>>>>>
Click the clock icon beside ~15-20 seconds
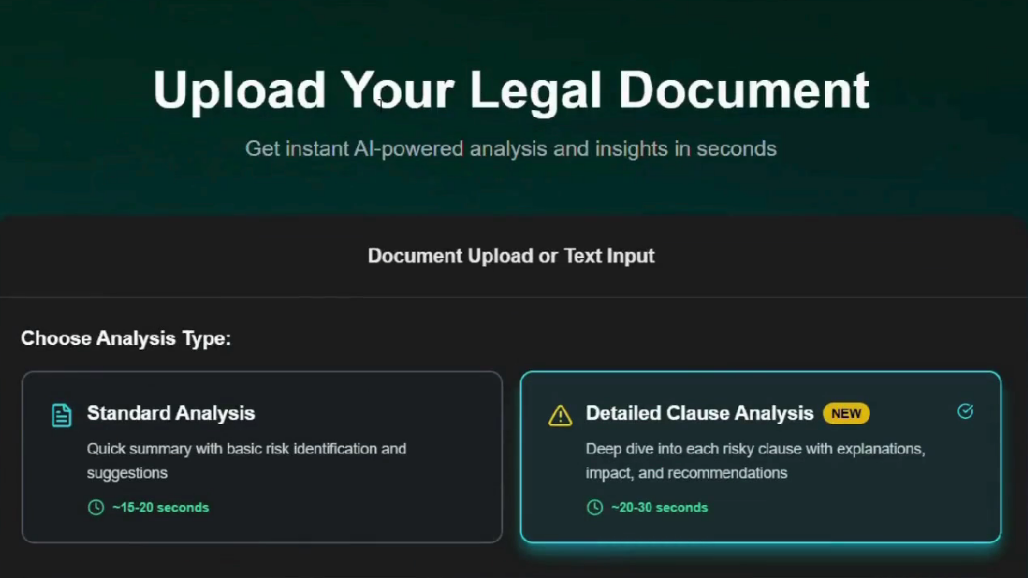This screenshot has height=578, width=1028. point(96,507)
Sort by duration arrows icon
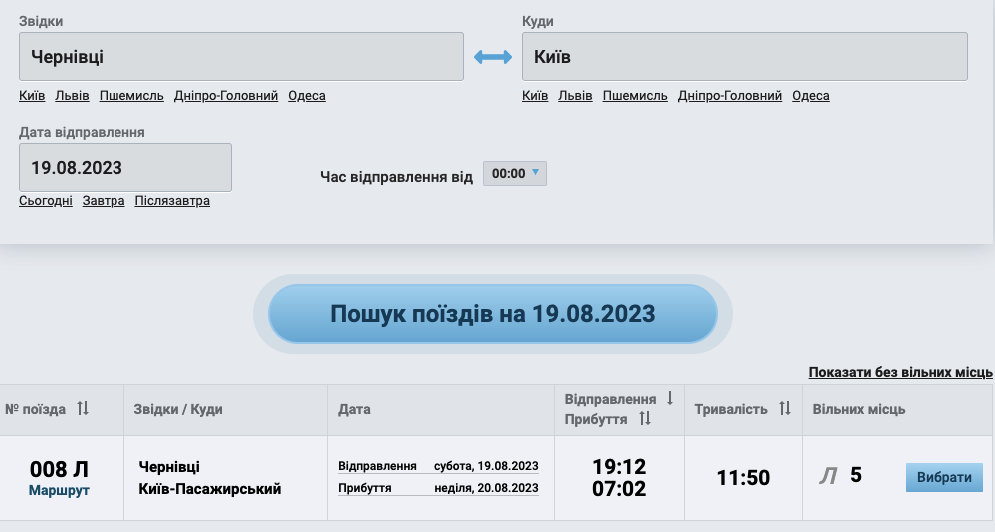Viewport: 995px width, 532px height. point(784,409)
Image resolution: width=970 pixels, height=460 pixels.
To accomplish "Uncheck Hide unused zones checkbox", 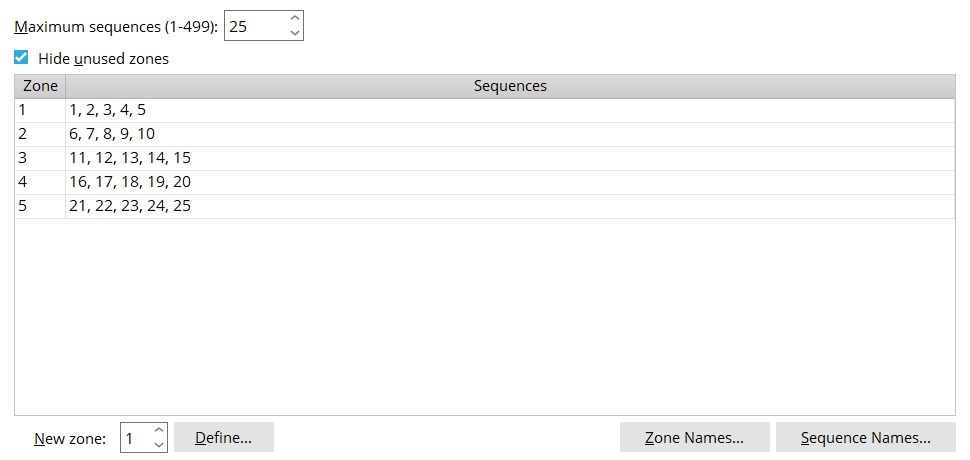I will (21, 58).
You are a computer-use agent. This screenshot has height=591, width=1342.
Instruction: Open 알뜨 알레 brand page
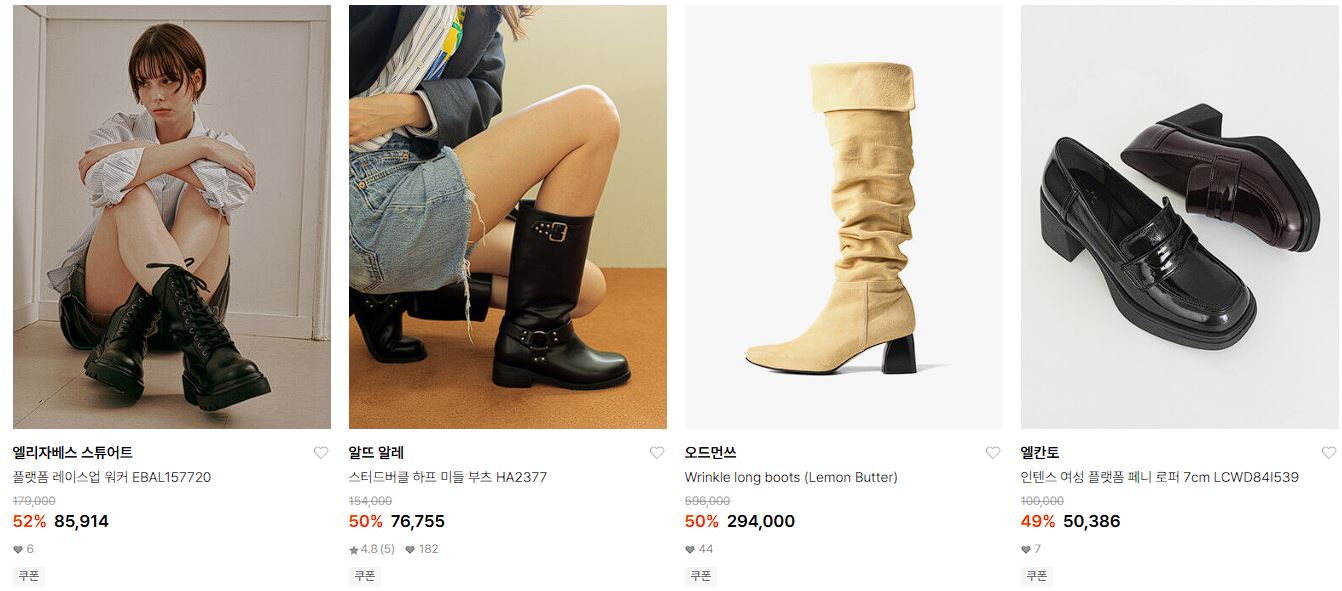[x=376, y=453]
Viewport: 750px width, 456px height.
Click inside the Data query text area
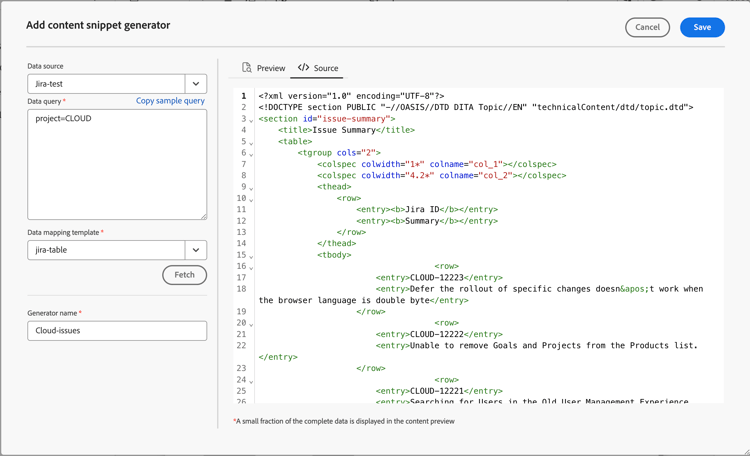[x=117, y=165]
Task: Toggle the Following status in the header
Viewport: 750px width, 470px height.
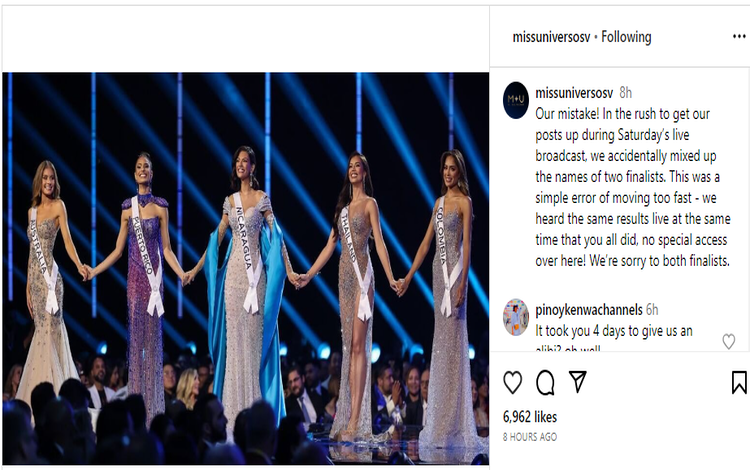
<<<<<
>>>>>
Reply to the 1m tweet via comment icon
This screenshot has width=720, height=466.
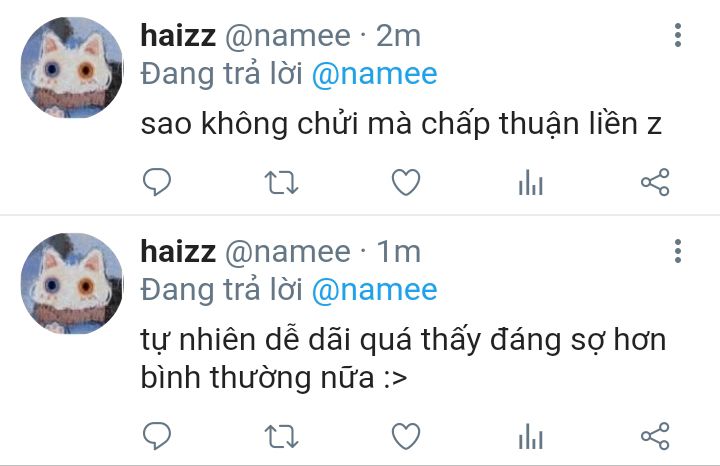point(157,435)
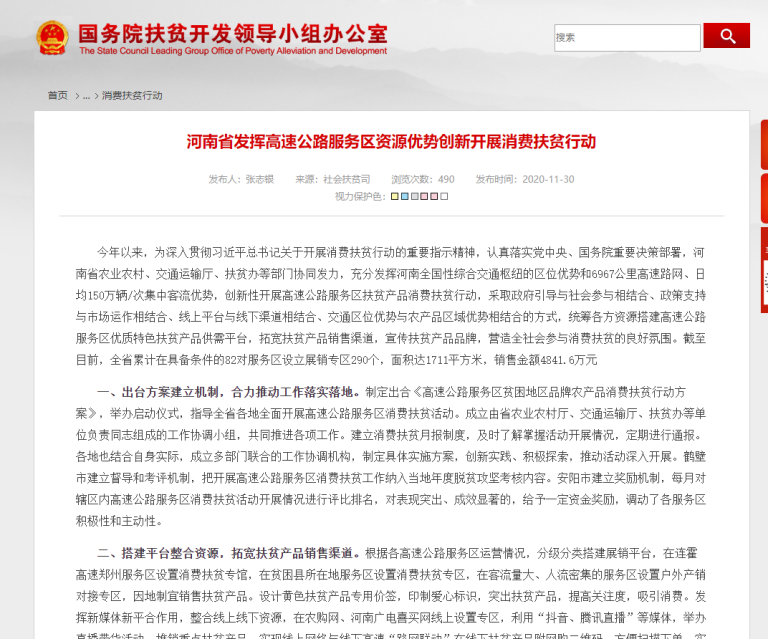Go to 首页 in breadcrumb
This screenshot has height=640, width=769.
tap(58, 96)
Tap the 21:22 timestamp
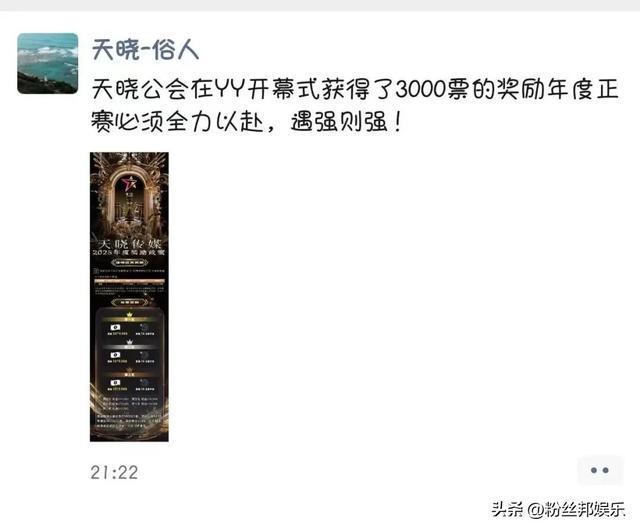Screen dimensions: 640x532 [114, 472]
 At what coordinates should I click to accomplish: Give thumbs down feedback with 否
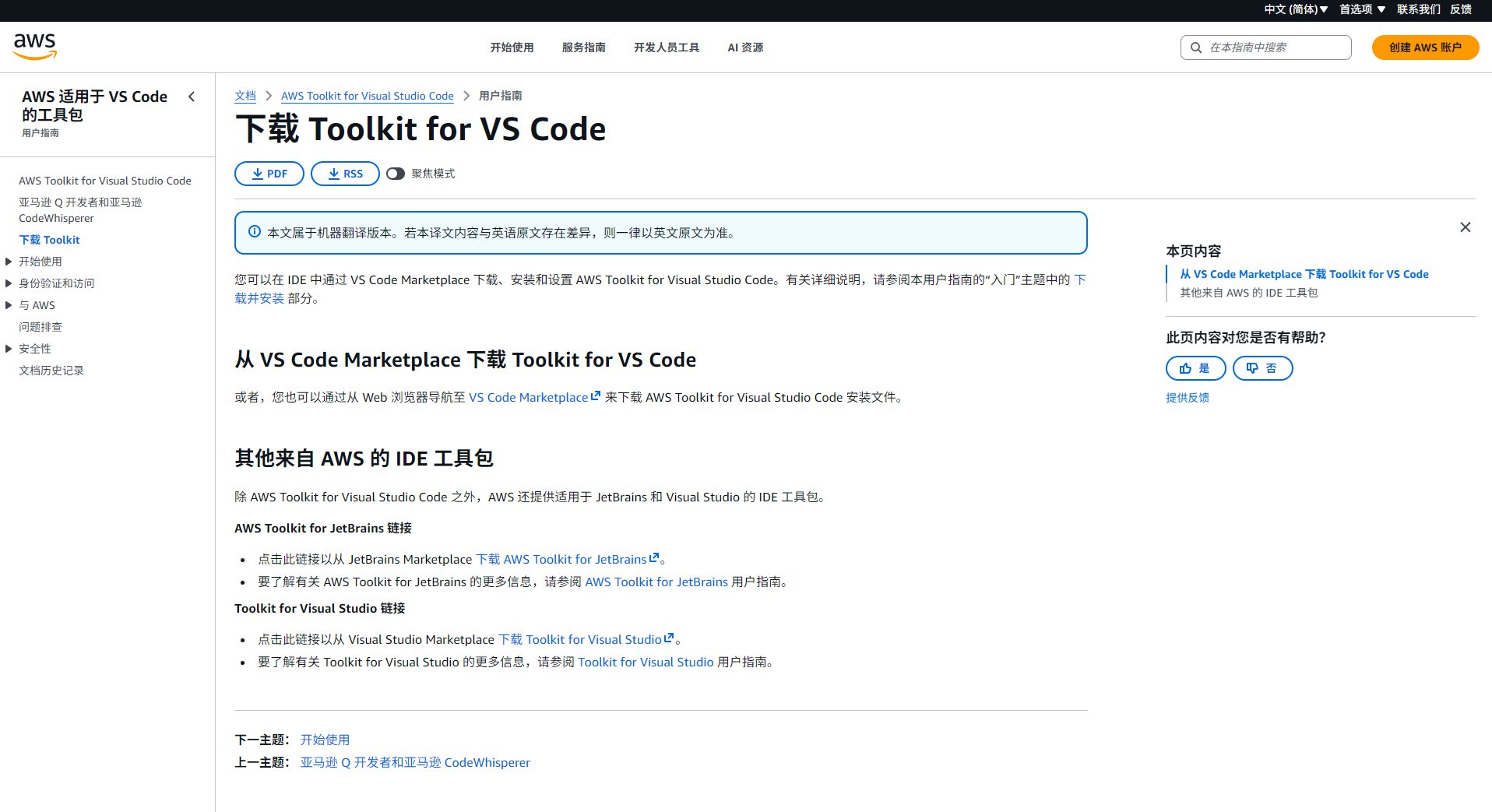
<<<<<
Kun je in het overzicht hierboven de regels vanaf de regel met "Reply to the 1m tweet via comment icon" tot en met de regel met "Screen dimensions: 640x532 [114, 472]" omzetten in een JSON-lijst van strings, met één string per regel en zonder lege regels? Laat de afbeeldingen weg uit je antwoord.

> **Oplossing**:
[
  "Reply to the 1m tweet via comment icon",
  "This screenshot has width=720, height=466.",
  "point(157,435)",
  "Go to 首页 in breadcrumb",
  "This screenshot has height=640, width=769.",
  "tap(58, 96)",
  "Tap the 21:22 timestamp",
  "Screen dimensions: 640x532 [114, 472]"
]